Ministerstwo Zdrowia przekazało komornikowi wniosek o wszczęcie postępowania egzekucyjnego dotyczącego respiratorów spółki E&K zajętych w lutym na lotnisku Okęcie oraz pieniędzy zamrożonych na kontach firmy - dowiedział się reporter RMF FM. Było to możliwe po decyzji sądu potwierdzającej prawomocnie wysokość długu E&K wobec resortu z tytułu niezrealizowania kontraktu na respiratory.

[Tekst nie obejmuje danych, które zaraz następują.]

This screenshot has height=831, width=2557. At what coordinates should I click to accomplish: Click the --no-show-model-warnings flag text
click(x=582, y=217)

To finalny etap skandalu z firmą należącą do handlarza bronią, która wzięła zaliczkę na dostawę respiratorów i nie wywiązała się z umowy. Do spłacenia pozostało ponad 50 mln zł. Jak usłyszał dziennikarz RMF FM, 25 mln zł zamrożonych na kontach tej spółki ma trafić do resortu zdrowia w przyszłym tygodniu.

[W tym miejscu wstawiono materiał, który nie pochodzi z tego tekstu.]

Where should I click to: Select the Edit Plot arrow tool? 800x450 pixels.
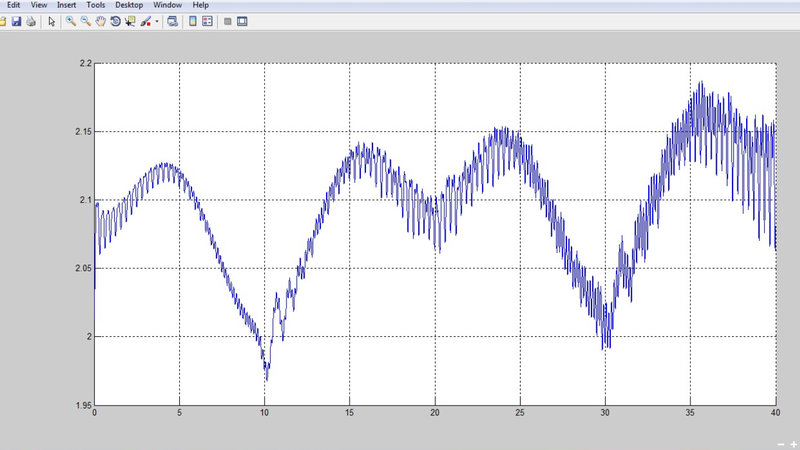point(52,21)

Kolejne 25 mln zł ma pochodzić z postępowania egzekucyjnego dotyczącego 418 respiratorów - powiedział naszemu dziennikarzowi Wojciech Andrusiewicz z Ministerstwa Zdrowia. Tutaj prosiłbym o wstrzemięźliwość - bo tu jeszcze kwestia po pierwsze wyceny, po drugie decyzji o dalszym postępowaniu z tym sprzętem, który wówczas będzie już we władaniu Ministerstwa Zdrowia - dodał Andrusiewicz.
Są scenariusze spieniężenia respiratorów, ale także pod uwagę brane jest przejęcie tych urządzeń na walkę z koronawirusem.

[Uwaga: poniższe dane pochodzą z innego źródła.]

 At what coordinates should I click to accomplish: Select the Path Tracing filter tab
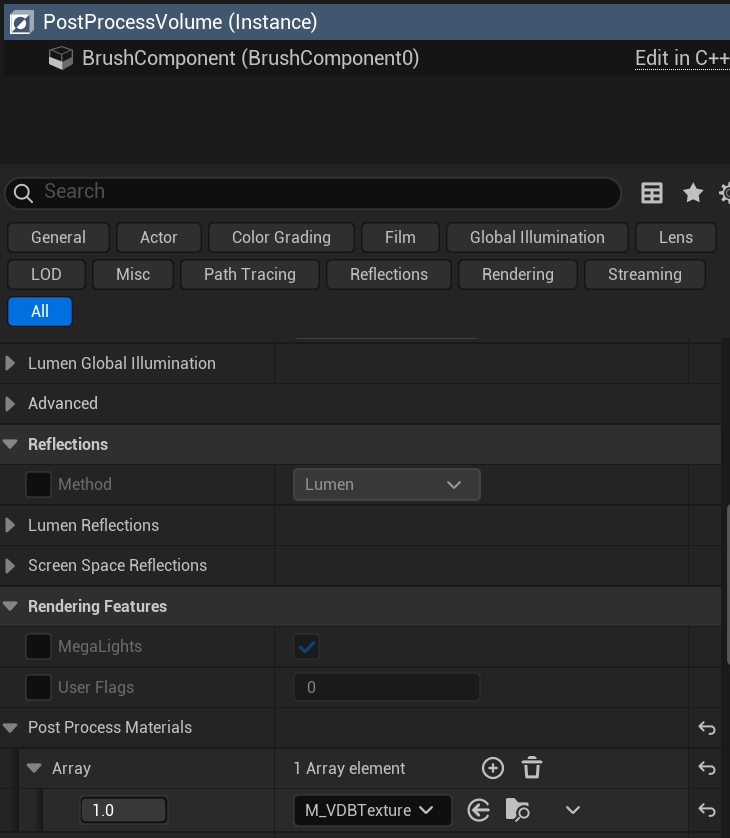[x=250, y=274]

Firma E&K, należąca według mediów do handlarza bronią, w 2020 r. podpisała z MZ umowę na dostawę respiratorów, jednak nie wywiązała się w całości kontraktu - dostarczyła 200 sztuk respiratorów - zamiast 1241 respiratorów. W związku z niedotrzymaniem terminu dostaw sprzętu, który miał trafić do MZ w kwietniu i w maju ubiegłego roku, resort odstąpił od umowy i otrzymał zwrot przedpłaconych pieniędzy w kwocie ponad 14 mln euro.
Na firmę nałożono też kary umowne w wysokości 10 proc. wartości niezrealizowanego zamówienia, a za opóźnienie w dostawie w wysokości 0,2 proc. wartości dostawy za każdy dzień zwłoki. MZ udało się wcześniej zabezpieczyć ok. 26 mln zł zobowiązań spółki.